(Records supplied Opens)

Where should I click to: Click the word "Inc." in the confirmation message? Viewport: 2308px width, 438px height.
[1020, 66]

(Records supplied Closes)
(Records supplied Opens)

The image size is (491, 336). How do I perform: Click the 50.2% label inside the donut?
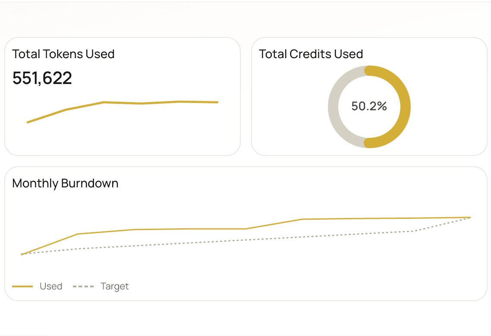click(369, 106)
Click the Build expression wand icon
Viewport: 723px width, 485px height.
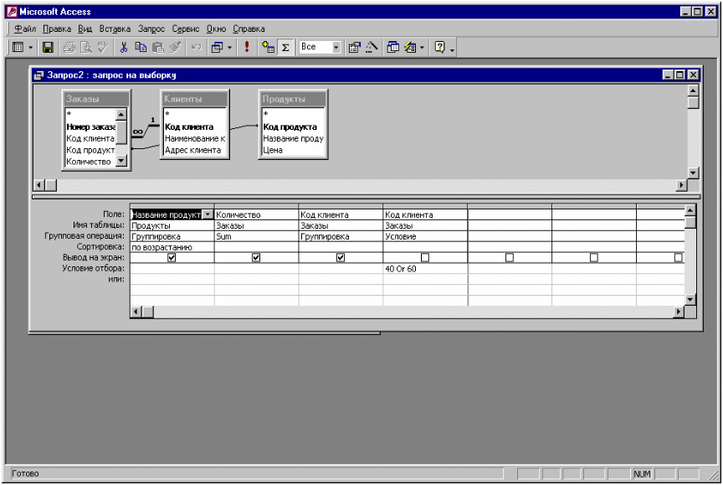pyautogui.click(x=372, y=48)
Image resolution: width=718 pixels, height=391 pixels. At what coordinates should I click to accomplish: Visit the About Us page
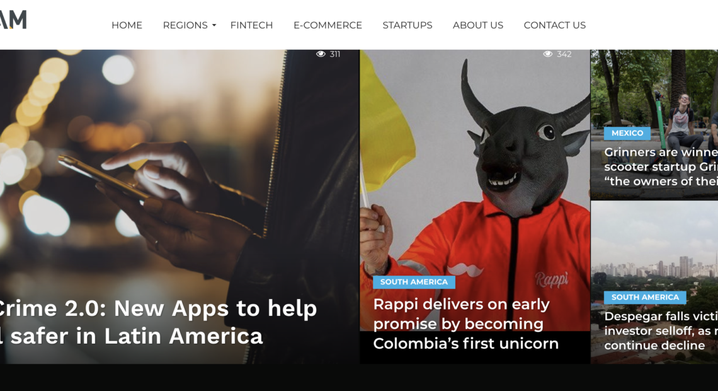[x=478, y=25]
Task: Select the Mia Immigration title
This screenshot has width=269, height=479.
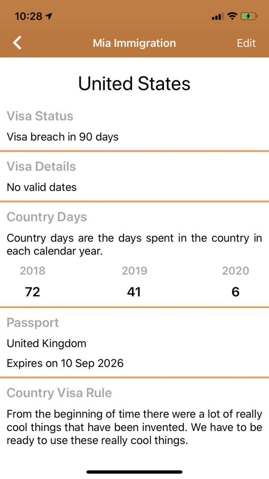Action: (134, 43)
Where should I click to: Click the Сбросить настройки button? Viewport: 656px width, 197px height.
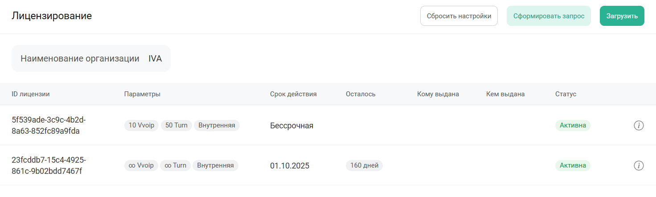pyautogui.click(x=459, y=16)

(Records supplied Closes)

What you have to do -
Would you print exactly the lines in the listing above, from the line bearing "Viewport: 723px width, 485px height." through the line bearing "Task: Select the Mia Immigration title", leaving out all pictures?

Your response -
Viewport: 723px width, 485px height.
pyautogui.click(x=372, y=48)
Image resolution: width=718 pixels, height=391 pixels. At what coordinates should I click to accomplish: Visit the About Us page
[x=478, y=25]
Task: Select the Mia Immigration title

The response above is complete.